16:00 - 17:30
Thu-PS3
Chair/s:
Dmitri Bershadskyy
Room: Floor 2, Auditorium 2
Paul Bauer - From ideal experiments to ideal research designs (IDRs): What they are and why we should use them more
Camille Landesvatter - Open-Ended Survey Questions: A comparison of information content in text and audio response formats
beatrice braut - Lab vs Online Experiments: Gender Differences
A. Jan Kutylowski - Towards sound modelling of «postmaterialism» within and across countries, with generalizations concerning tacit experiments dealing with judgement and choice in surveys
Dmitri Bershadskyy - Experimental economics for machine learning - a methodological contribution
From ideal experiments to ideal research designs (IDRs): What they are and why we should use them more
Paul Bauer, Camille Landesvatter
University of Mannheim
It is often recommended to investigate causal research questions by considering an ideal experiment. An ideal experiment describes the study a researcher would carry out if there weren't practical, ethical, or resource-related constraints (e.g., Angrist and Pischke 2008).

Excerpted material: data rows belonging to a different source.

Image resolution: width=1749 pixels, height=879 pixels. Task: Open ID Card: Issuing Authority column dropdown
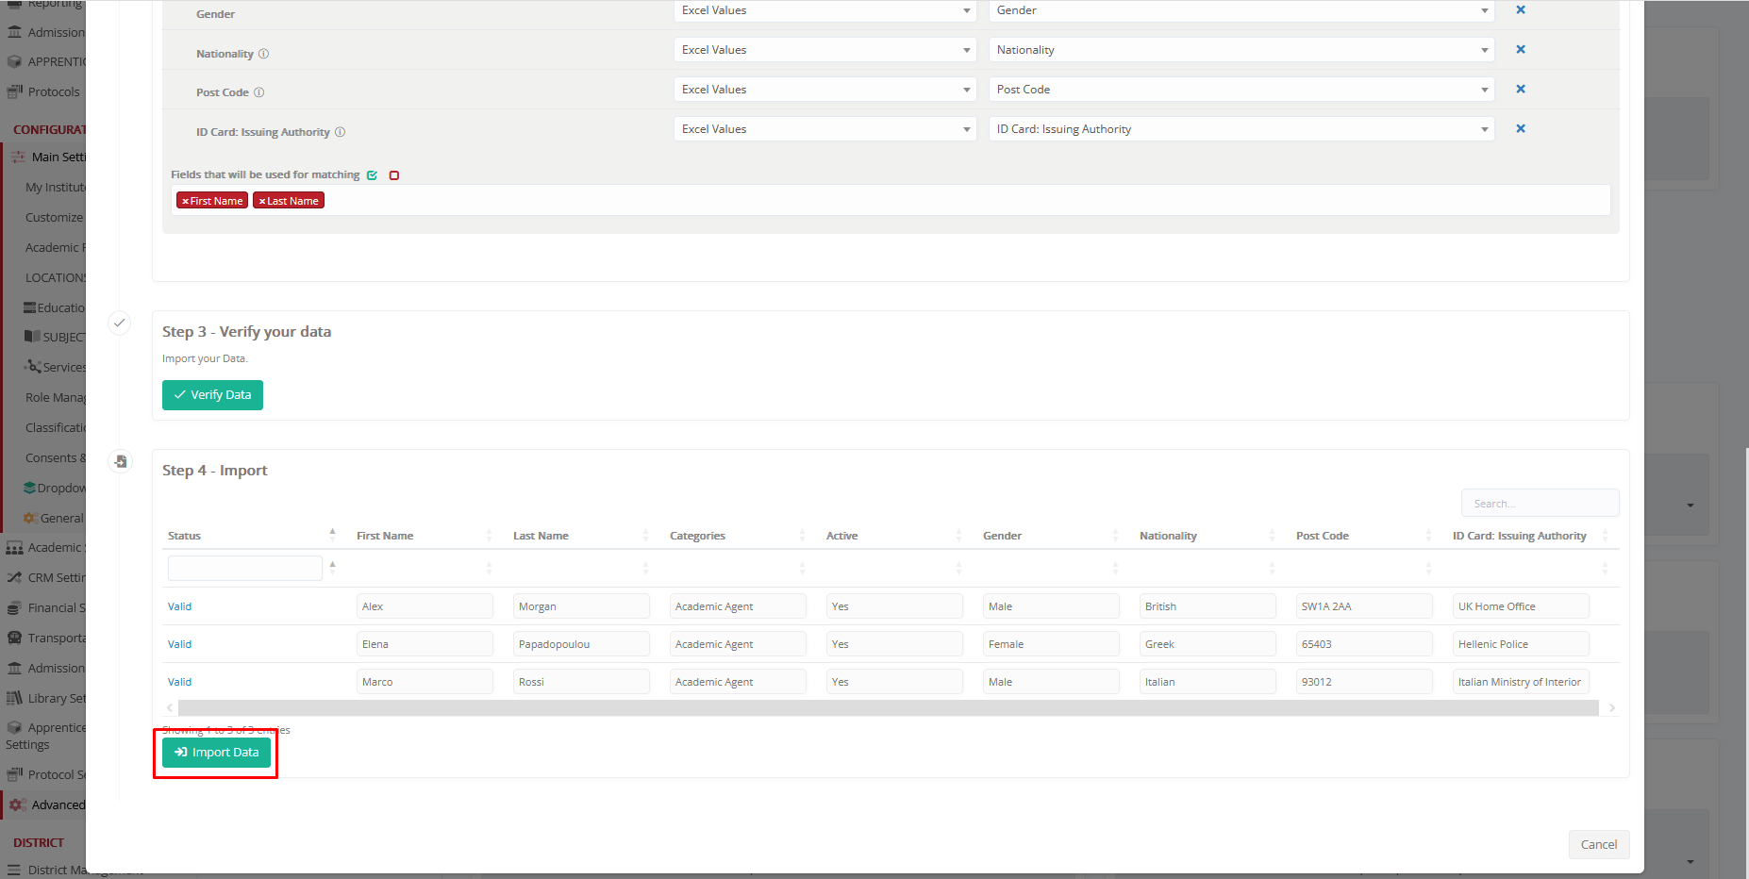tap(1241, 129)
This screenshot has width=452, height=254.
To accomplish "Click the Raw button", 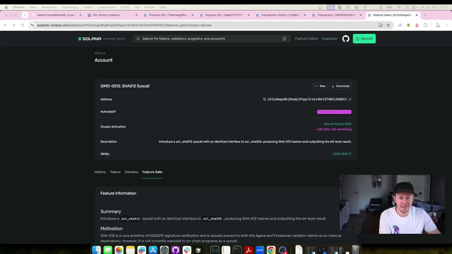I will tap(320, 86).
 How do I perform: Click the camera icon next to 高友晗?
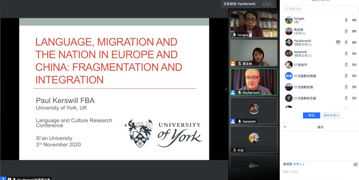354,31
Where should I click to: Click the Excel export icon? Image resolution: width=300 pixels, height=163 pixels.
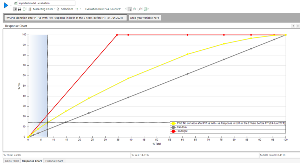[x=146, y=9]
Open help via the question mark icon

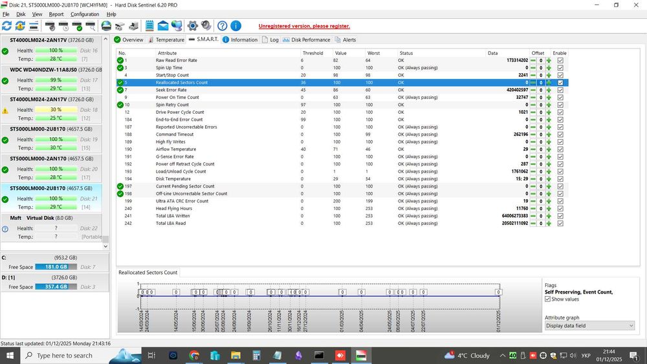tap(222, 27)
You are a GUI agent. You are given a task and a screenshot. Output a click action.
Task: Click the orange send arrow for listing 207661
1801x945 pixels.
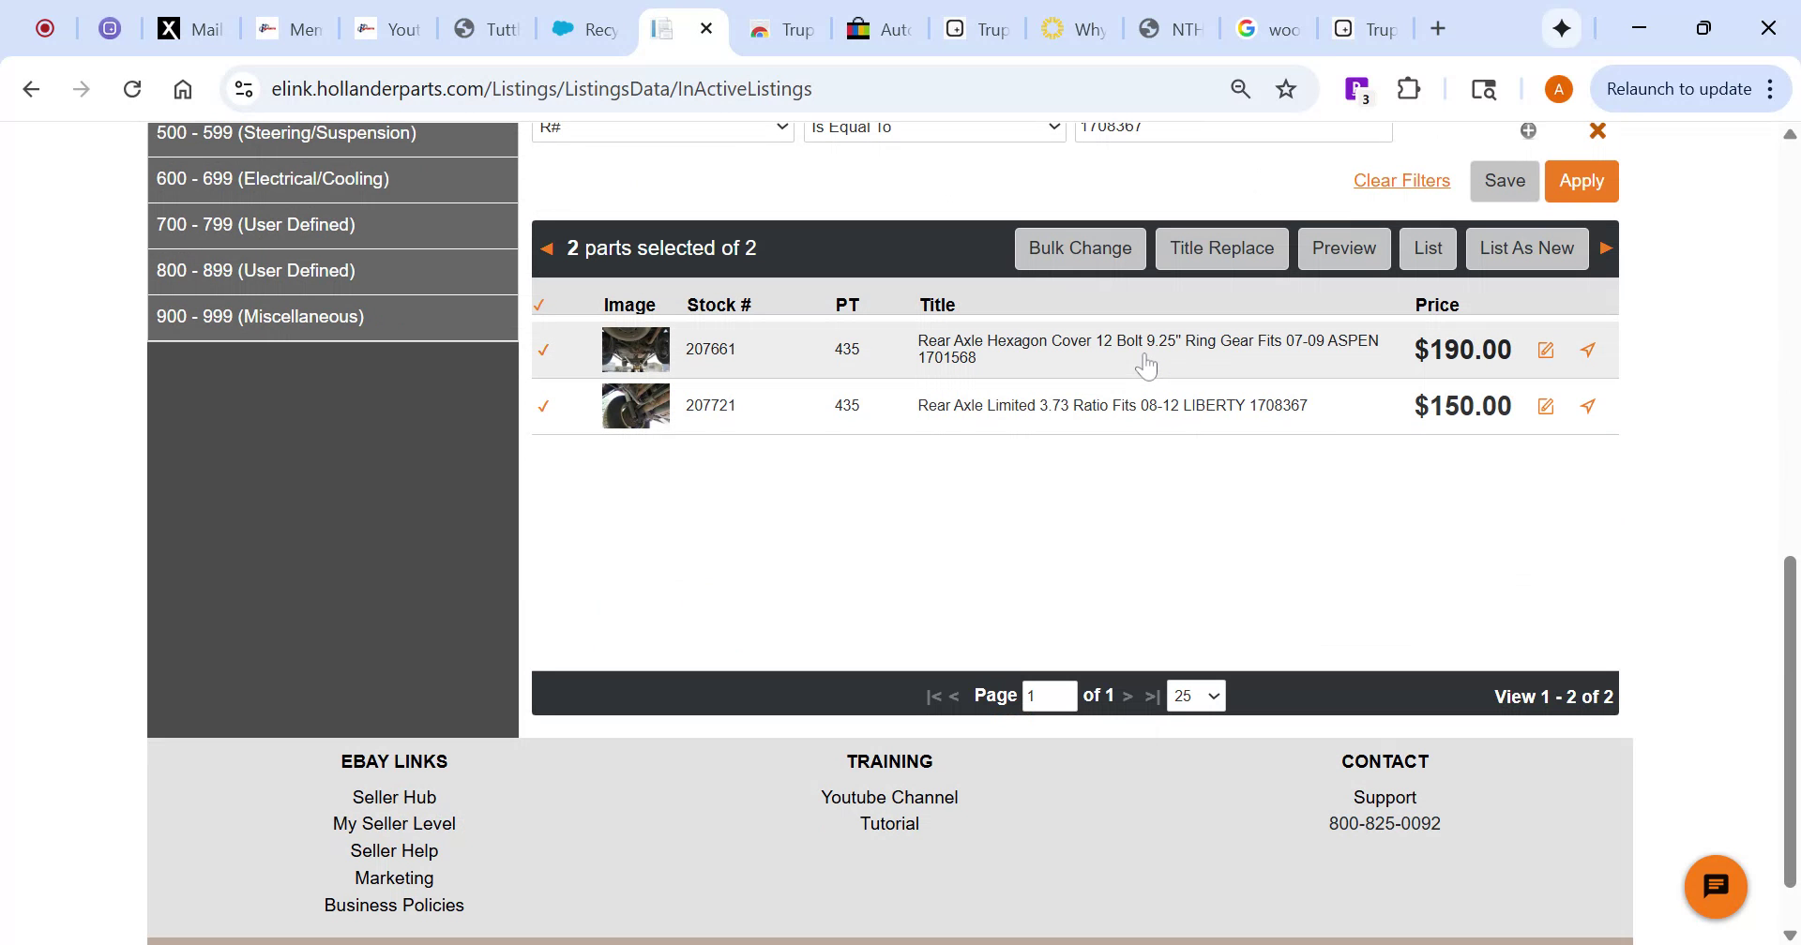(x=1587, y=349)
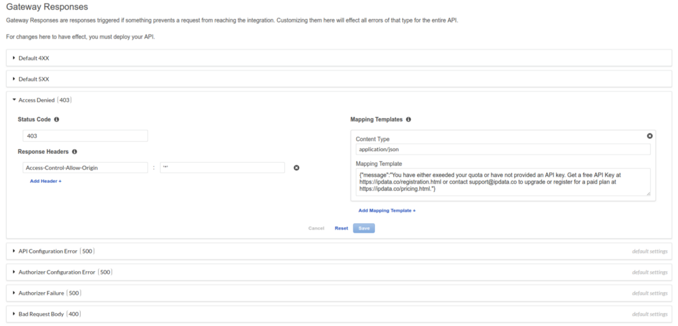Image resolution: width=678 pixels, height=326 pixels.
Task: Expand the Authorizer Configuration Error section
Action: click(x=339, y=272)
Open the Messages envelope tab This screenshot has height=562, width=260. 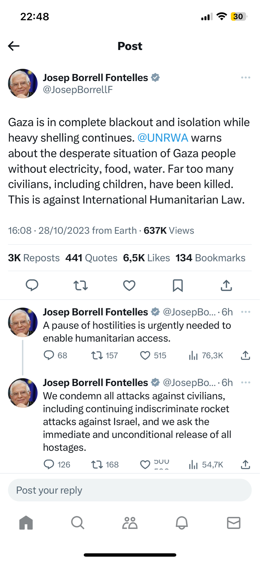coord(234,523)
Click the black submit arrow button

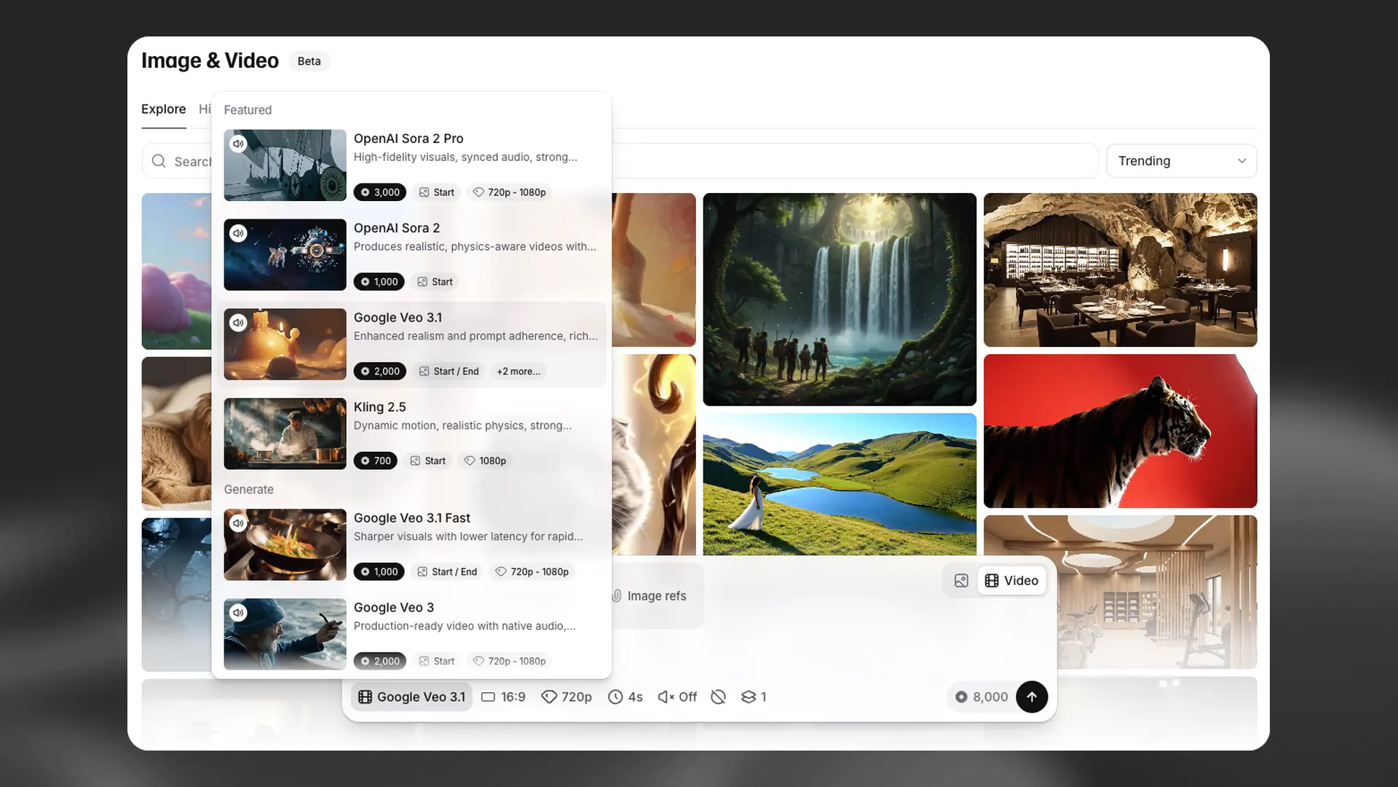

First, we review whether and how methodologists define and advocate using ideal experiments (IEs). Second, we introduce the more general notion of ideal research designs (IRDs), discuss their components, and contrast them with actual research designs (ARDs). IRDs go beyond IEs in that they also speak to issues such as measurement errors that are rarely the focus of IEs. Third, we discuss an IRD and corresponding ARD to explain the various components of an IRD. Fourth, we introduce research design graphs (RDGs) which may be used to visualize and compare some essential components of IRDs/ARDs. Fifth, departing from our systematic account, we review applied examples of whether and how researchers have used IEs and IRDs in applied empirical research. While we find few examples, they attest to the usefulness of IRDs to benchmark actual research designs (ARDs) of previously realized or planned studies.